PS: I also agree with the sentiment about quanta magazine. It’s hard to get some actual information from their articles if you know the topic.

JohnKemeny•11mo ago
What about this statement:

No matter how large a car is, it is easy to figure out how much money you'll need to buy it. Simply look at the price tag.

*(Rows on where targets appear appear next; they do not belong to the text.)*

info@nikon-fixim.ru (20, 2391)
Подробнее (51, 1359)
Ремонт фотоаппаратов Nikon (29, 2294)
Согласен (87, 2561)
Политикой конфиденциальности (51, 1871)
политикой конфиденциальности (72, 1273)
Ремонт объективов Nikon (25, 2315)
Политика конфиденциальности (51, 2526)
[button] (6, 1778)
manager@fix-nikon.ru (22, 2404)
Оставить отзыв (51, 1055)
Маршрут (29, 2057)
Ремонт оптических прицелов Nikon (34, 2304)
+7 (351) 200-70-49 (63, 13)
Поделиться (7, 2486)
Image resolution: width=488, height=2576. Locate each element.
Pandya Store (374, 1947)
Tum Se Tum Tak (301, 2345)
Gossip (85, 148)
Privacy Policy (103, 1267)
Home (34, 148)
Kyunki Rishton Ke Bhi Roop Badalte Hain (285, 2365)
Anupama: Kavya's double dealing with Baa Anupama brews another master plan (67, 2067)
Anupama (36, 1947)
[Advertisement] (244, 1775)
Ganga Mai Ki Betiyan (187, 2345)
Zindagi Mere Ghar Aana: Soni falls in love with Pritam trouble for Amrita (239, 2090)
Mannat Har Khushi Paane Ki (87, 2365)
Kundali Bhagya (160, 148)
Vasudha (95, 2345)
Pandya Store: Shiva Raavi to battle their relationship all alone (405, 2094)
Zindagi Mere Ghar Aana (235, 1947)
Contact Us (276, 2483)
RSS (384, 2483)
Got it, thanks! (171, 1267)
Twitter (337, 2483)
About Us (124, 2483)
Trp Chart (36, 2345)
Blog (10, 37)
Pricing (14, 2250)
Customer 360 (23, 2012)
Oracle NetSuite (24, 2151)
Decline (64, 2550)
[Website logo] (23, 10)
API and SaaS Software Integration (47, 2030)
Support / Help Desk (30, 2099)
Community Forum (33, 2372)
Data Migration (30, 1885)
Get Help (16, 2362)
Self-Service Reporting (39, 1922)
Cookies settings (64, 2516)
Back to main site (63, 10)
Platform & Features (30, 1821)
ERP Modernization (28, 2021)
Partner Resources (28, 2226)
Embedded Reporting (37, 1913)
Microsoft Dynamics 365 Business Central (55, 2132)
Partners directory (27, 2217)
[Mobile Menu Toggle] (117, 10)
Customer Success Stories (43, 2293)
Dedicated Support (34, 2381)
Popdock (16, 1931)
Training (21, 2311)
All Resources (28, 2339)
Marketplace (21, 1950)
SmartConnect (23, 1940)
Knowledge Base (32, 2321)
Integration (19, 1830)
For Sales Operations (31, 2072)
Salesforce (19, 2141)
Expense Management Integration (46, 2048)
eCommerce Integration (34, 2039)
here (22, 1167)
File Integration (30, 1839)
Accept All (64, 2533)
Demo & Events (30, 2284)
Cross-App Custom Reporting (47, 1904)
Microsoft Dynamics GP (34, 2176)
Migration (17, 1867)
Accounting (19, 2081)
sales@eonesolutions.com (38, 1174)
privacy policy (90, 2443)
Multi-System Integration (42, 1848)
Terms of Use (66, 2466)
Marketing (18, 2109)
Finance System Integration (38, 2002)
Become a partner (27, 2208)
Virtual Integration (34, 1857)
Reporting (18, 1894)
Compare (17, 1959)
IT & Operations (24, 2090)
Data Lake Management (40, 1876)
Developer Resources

(From: No matter how large a graph is, it’s easy to figure out how many colors you’ll need to color it. Simply look for the maximum ...)

mauricioc•11mo ago
Parent's point is that sometimes (but not always) the store is perfectly fine selling you a car for $1 less than what the "price tag" of Delta(G)+1 dollars asks for, so "need" is a bit inaccurate.
phkahler•11mo ago
Is this going to lead to faster compile times? Faster register allocation...
john-h-k•11mo ago
Very few compilers actually use vertex coloring for register allocation
isaacimagine•11mo ago
Totally. The hard part isn't coloring (you can use simple heuristics to get a decent register assignment), rather, it's figuring out which registers to spill (don't spill registers in hot loops! and a million other things!).
NooneAtAll3•11mo ago
and this post isn't even about vertex coloring
DannyBee•11mo ago
No.

In SSA, the graphs are chordal, so were already easily colorable (relatively).

Outside of SSA, this is not true, but the coloring is still not the hard part, it's the easy part.